Kirche/Kloster

gebärden kreuz

Tonweg 23, 32429 Minden-Häverstädt

Highlights

  • In Minden-Häverstädt gibt es einen Gebärdenchor, der Gebärdensprache und Gehörlosenkultur aktiv fördert.
  • Die Gehörlosenseelsorge in der Region unterstützt inklusive Angebote wie Trauerbegleitung und Elternarbeit mit Schulen.
  • Gemeindesprecher:innen organisieren regelmäßige Versammlungen zur Vernetzung der Gehörlosengemeinde im Kirchenkreis.

Tipps

  • Ein barrierefreier Zugang ermöglicht den Besuch für alle Gäste, unabhängig von Mobilitätseinschränkungen.
  • Die Nutzung von Gebärdensprache und visuellen Medien unterstützt die Kommunikation während der Veranstaltungen.
  • Die Angebote richten sich an verschiedene Zielgruppen, darunter Familien, Schulen und Senioren mit angepassten Formaten.

Eigenschaften

Entspannt Kulturell Ganzjährig

Gebärdenkreuz Minden-Häverstädt: Sakrale Kunst

Das Gebärdenkreuz in Minden-Häverstädt ist ein bedeutender Ort für die Gehörlosengemeinde im Kirchenkreis Minden-Häverstädt und ein zentraler Treffpunkt für inklusive kirchliche Angebote. Als fester Bestandteil der lokalen Seelsorge fördert es die Barrierefreiheit und die Bewahrung der Gebärdensprache sowie der Gehörlosenkultur. Hier wird die spezifische Bedürfnislage der Gehörlosencommunity durch gezielte Angebote und Strukturen berücksichtigt, die über reine Gottesdienste hinausgehen.

Ein besonderer Schwerpunkt liegt auf der Gebärdenchorarbeit, bei der ehrenamtlich engagierte Mitglieder der Gemeinde unter Anleitung von Seelsorger:innen gemeinsam musizieren und so den kulturellen Austausch stärken. Zudem werden hier visuell gestaltete Medien und Publikationen genutzt, um die Inhalte für Gehörlose zugänglich zu machen. Diese Maßnahmen sind Teil eines umfassenden Konzepts, das auch die Zusammenarbeit mit Schulen und Elternarbeit umfasst, um die Inklusion von Kindern und Jugendlichen mit Hörbehinderung zu fördern.

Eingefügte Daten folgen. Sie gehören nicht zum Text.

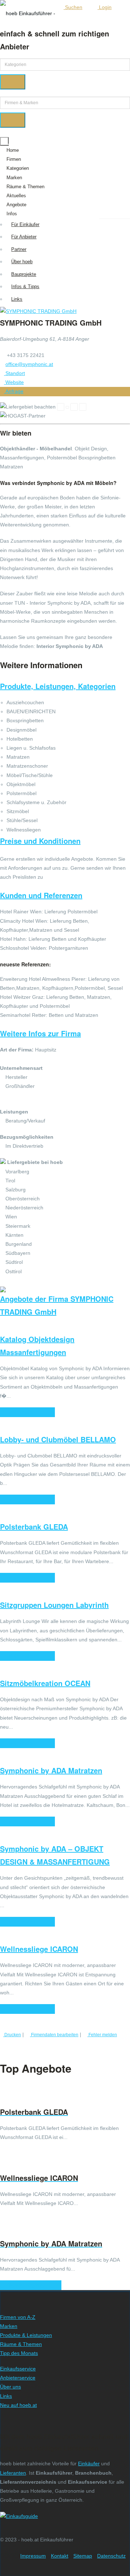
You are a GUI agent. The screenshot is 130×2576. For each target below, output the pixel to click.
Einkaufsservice (18, 2369)
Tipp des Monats (19, 2353)
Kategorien (17, 168)
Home (12, 150)
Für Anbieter (23, 236)
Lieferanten (13, 2473)
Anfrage (13, 391)
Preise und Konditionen (40, 840)
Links (16, 299)
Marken (14, 177)
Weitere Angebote (28, 2285)
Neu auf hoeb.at (18, 2405)
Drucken (12, 2034)
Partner (18, 249)
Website (14, 382)
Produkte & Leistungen (26, 2335)
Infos (11, 213)
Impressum (33, 2556)
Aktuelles (16, 195)
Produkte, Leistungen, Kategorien (58, 686)
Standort (14, 373)
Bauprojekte (23, 274)
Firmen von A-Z (17, 2317)
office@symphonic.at (29, 364)
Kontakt (59, 2556)
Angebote (16, 204)
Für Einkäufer (25, 224)
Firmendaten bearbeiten (54, 2034)
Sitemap (82, 2556)
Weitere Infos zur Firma (40, 1033)
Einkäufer (89, 2463)
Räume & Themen (25, 186)
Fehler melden (102, 2034)
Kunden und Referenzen (41, 895)
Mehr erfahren (25, 1412)
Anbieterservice (17, 2378)
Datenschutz (111, 2556)
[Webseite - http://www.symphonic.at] (38, 311)
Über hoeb (21, 261)
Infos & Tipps (25, 286)
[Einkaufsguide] (19, 2516)
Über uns (10, 2387)
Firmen (13, 159)
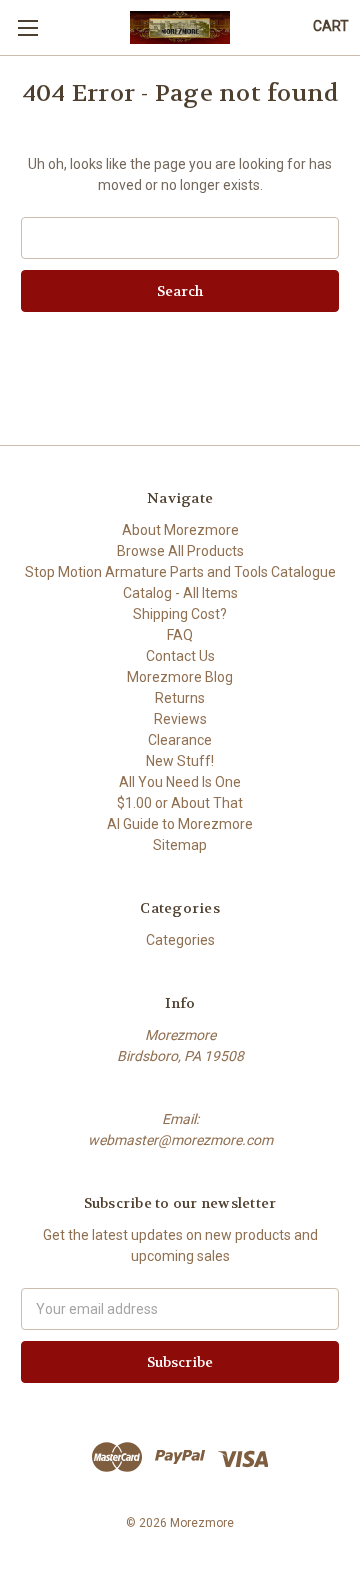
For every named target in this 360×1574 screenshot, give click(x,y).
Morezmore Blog (180, 677)
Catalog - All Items (180, 593)
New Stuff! (180, 761)
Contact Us (180, 656)
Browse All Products (180, 551)
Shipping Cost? (180, 614)
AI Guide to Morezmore (180, 824)
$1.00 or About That (180, 803)
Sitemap (180, 845)
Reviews (180, 719)
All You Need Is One (180, 782)
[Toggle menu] (27, 27)
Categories (180, 940)
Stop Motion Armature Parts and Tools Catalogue (180, 572)
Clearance (180, 740)
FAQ (180, 635)
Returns (180, 698)
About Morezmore (180, 530)
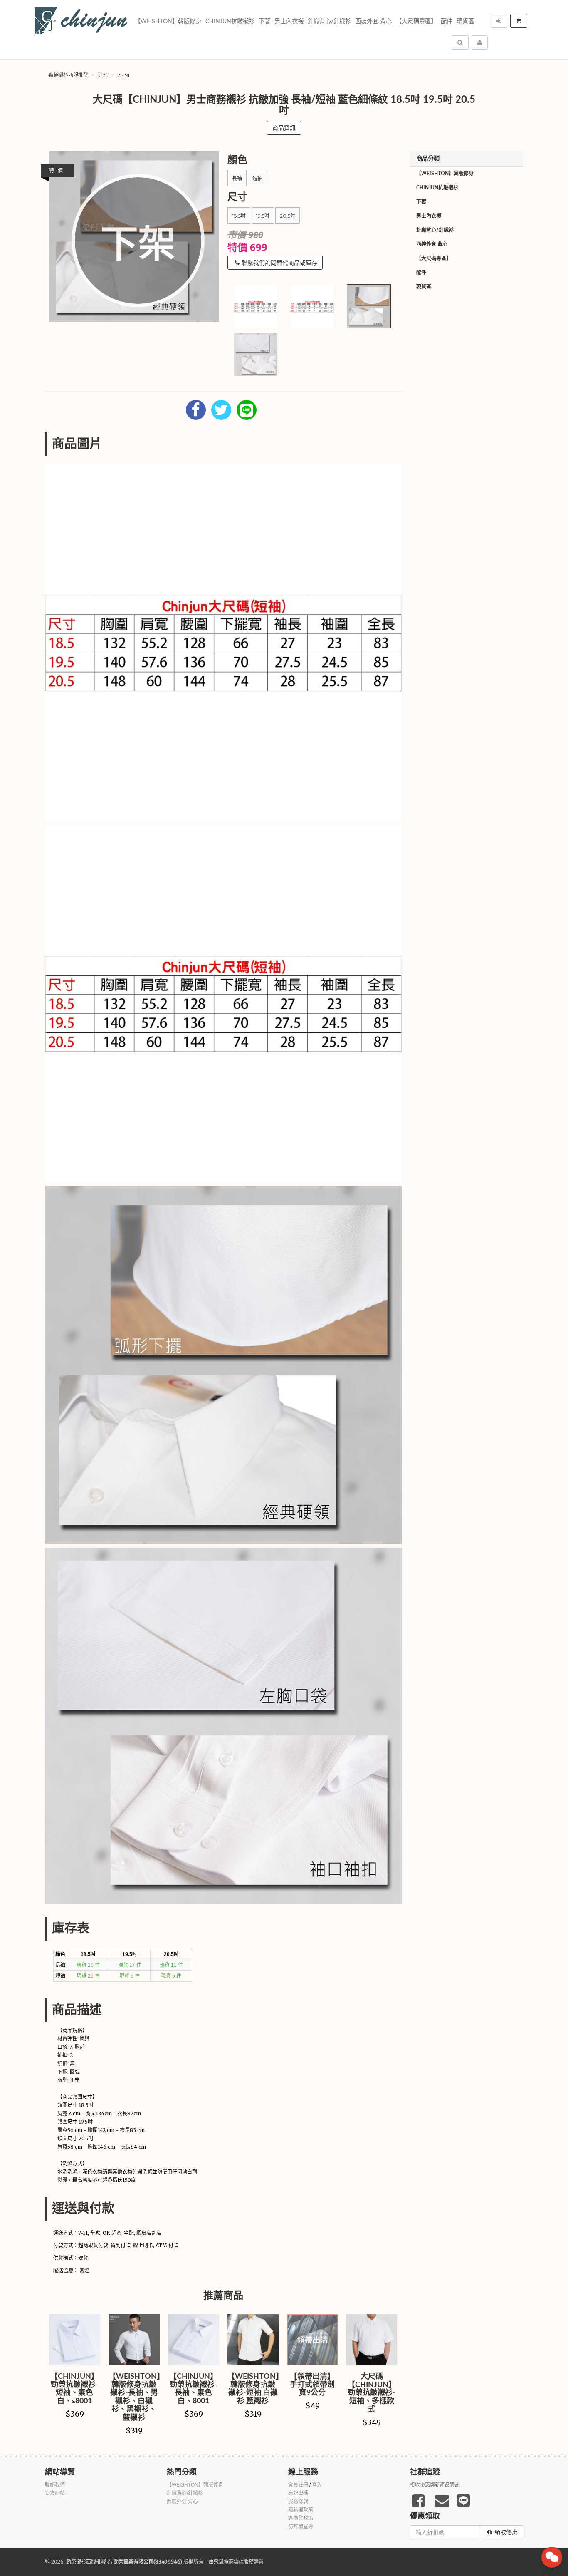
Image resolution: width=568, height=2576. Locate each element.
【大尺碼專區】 (416, 21)
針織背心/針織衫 (329, 21)
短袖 (257, 178)
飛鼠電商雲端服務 (234, 2562)
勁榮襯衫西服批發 (68, 75)
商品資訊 (284, 128)
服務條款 (298, 2501)
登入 (317, 2485)
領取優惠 (506, 2532)
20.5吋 (287, 216)
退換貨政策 (300, 2518)
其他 (103, 75)
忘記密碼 (298, 2493)
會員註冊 (298, 2485)
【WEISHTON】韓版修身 (168, 21)
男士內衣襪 (289, 21)
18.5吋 (239, 216)
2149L (124, 75)
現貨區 (465, 21)
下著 (264, 21)
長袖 (237, 178)
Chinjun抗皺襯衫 (229, 21)
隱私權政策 (300, 2510)
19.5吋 (262, 216)
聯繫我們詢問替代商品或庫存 (279, 262)
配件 (446, 21)
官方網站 (55, 2493)
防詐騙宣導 (300, 2526)
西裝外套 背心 (373, 21)
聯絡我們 (55, 2485)
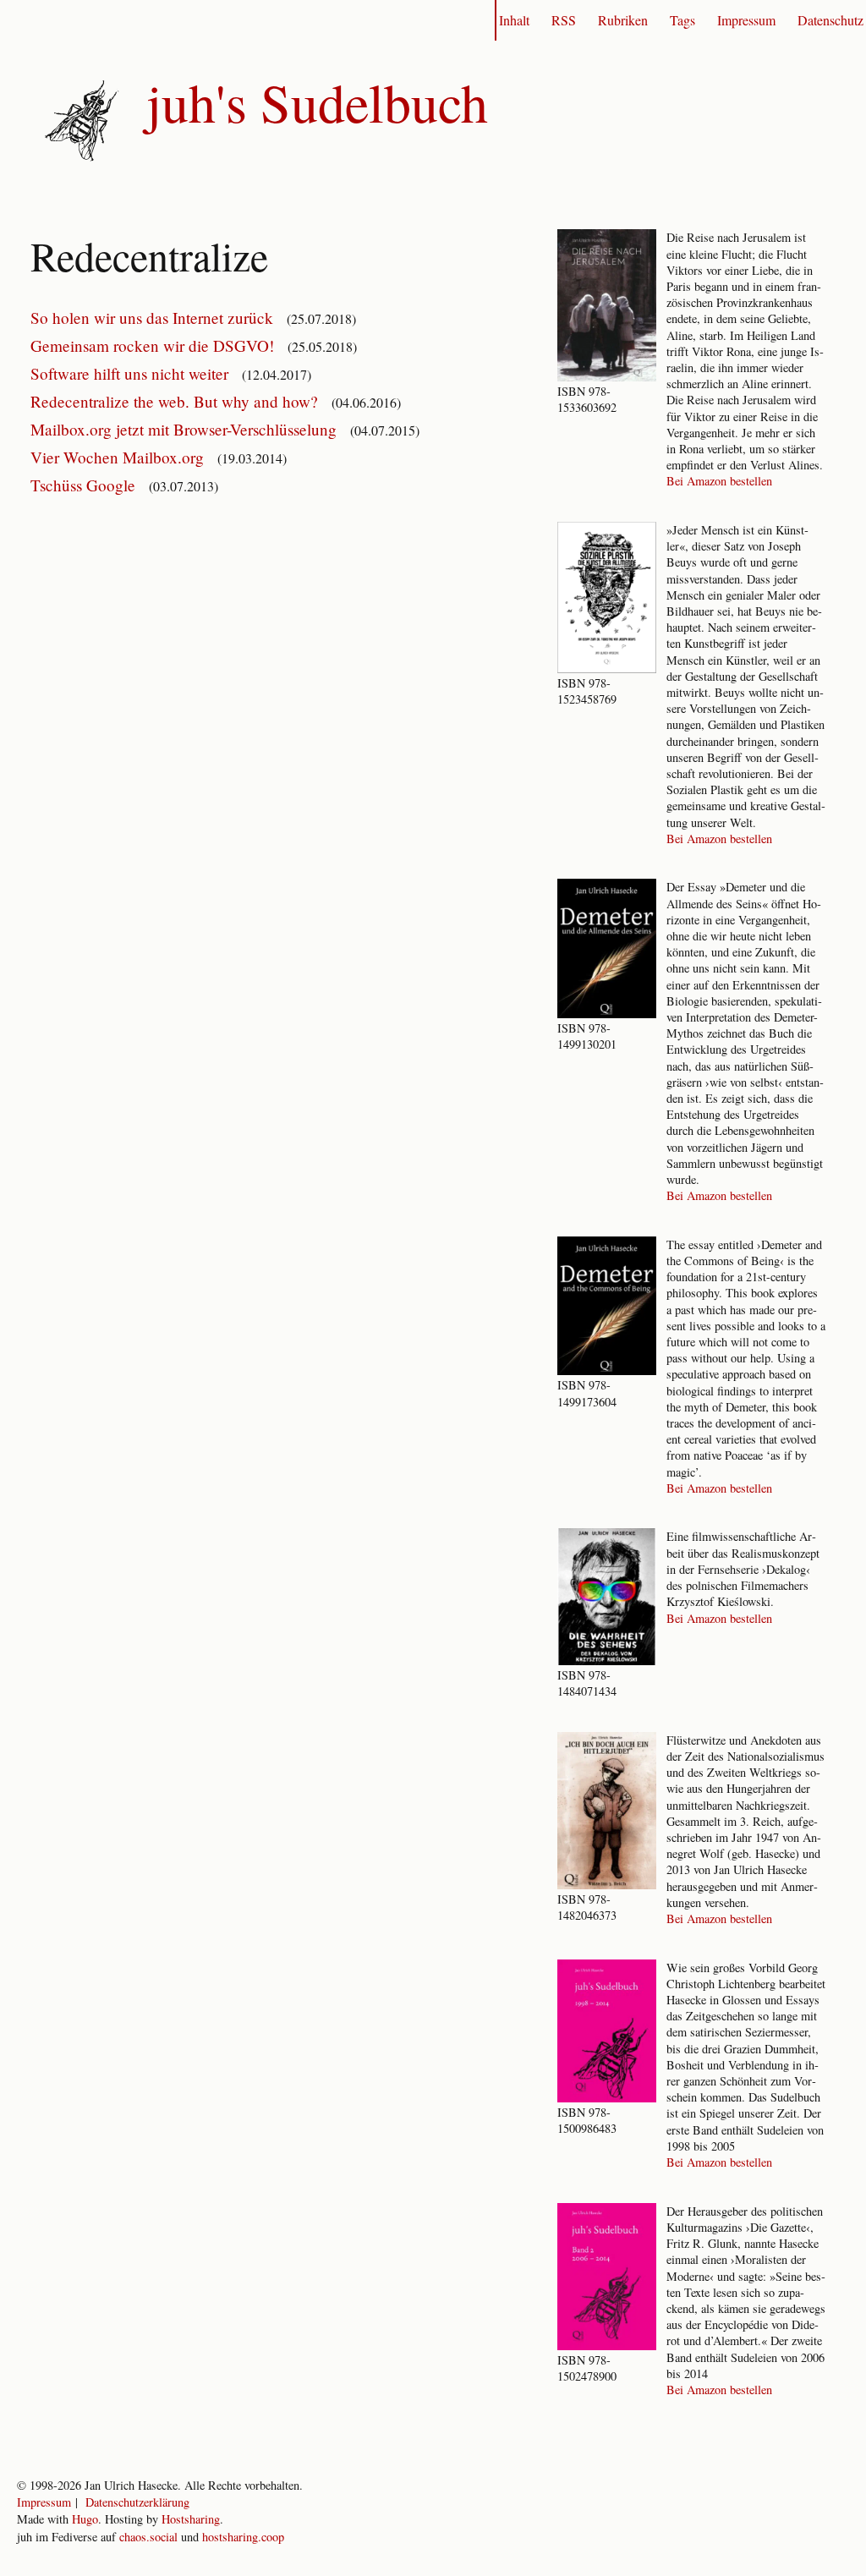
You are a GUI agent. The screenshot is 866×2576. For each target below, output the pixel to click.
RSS (563, 20)
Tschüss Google (85, 485)
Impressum (746, 20)
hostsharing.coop (243, 2537)
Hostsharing (191, 2519)
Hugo (85, 2519)
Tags (682, 20)
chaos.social (148, 2537)
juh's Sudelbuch (317, 101)
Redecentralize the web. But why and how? (176, 401)
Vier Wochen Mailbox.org (119, 457)
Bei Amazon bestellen (719, 481)
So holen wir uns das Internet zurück (153, 317)
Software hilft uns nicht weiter (131, 373)
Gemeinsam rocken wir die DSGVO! (154, 345)
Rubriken (623, 20)
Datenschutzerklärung (137, 2502)
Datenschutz (830, 20)
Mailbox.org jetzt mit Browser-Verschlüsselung (185, 429)
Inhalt (514, 20)
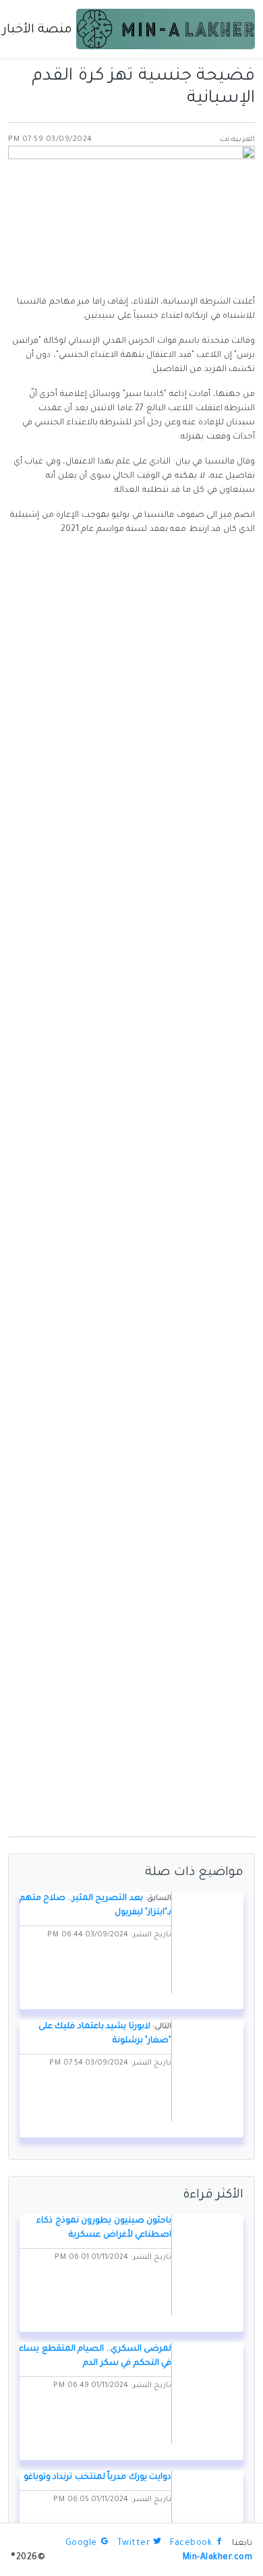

Die Gemeinde in Minden-Häverstädt ist Teil einer überregionalen Vernetzung: Die westfälische Gemeindesprecherversammlung und der Konvent der westfälischen Gehörlosenseelsorger:innen treffen sich regelmäßig, um Austausch, Weiterbildung und gemeinsame Projekte zu koordinieren. Diese Konferenzen und Konvente dienen dazu, die Bedürfnisse der Gehörlosengemeinde bundesweit abzustimmen und inklusive Angebote weiterzuentwickeln. Das Gebärdenkreuz selbst fungiert dabei als lokaler Ankerpunkt für diese Vernetzung.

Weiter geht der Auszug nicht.